Screen grounding records
↓

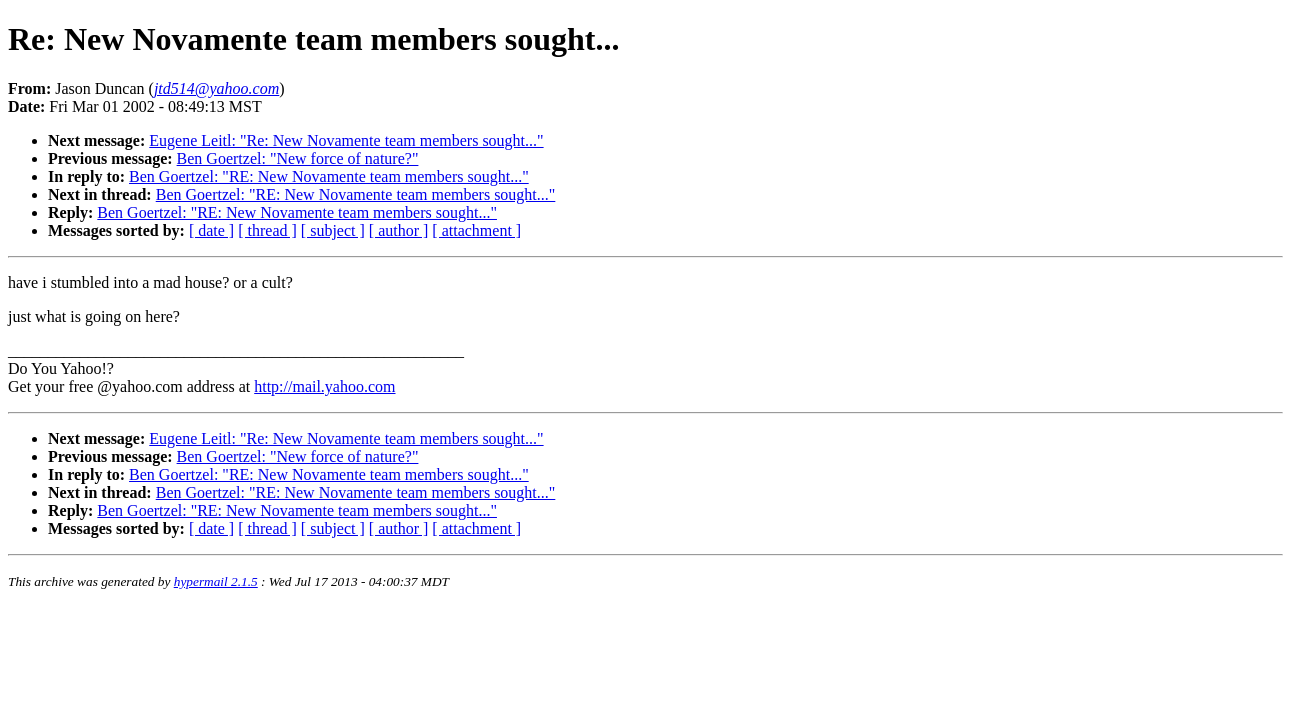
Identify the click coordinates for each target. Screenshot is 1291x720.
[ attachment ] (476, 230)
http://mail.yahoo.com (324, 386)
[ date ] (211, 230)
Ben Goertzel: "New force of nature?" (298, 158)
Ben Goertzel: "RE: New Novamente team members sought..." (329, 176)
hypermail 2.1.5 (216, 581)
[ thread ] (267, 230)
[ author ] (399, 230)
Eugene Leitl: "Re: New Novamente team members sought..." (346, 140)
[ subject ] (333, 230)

↑

Reproduce every line of the records above word for word, omitting the pictures.

Identify the click coordinates for each target. Screenshot is 1291x720.
[ attachment ] (476, 230)
http://mail.yahoo.com (324, 386)
[ date ] (211, 230)
Ben Goertzel: "New force of nature?" (298, 158)
Ben Goertzel: "RE: New Novamente team members sought..." (329, 176)
hypermail 2.1.5 (216, 581)
[ thread ] (267, 230)
[ author ] (399, 230)
Eugene Leitl: "Re: New Novamente team members sought..." (346, 140)
[ subject ] (333, 230)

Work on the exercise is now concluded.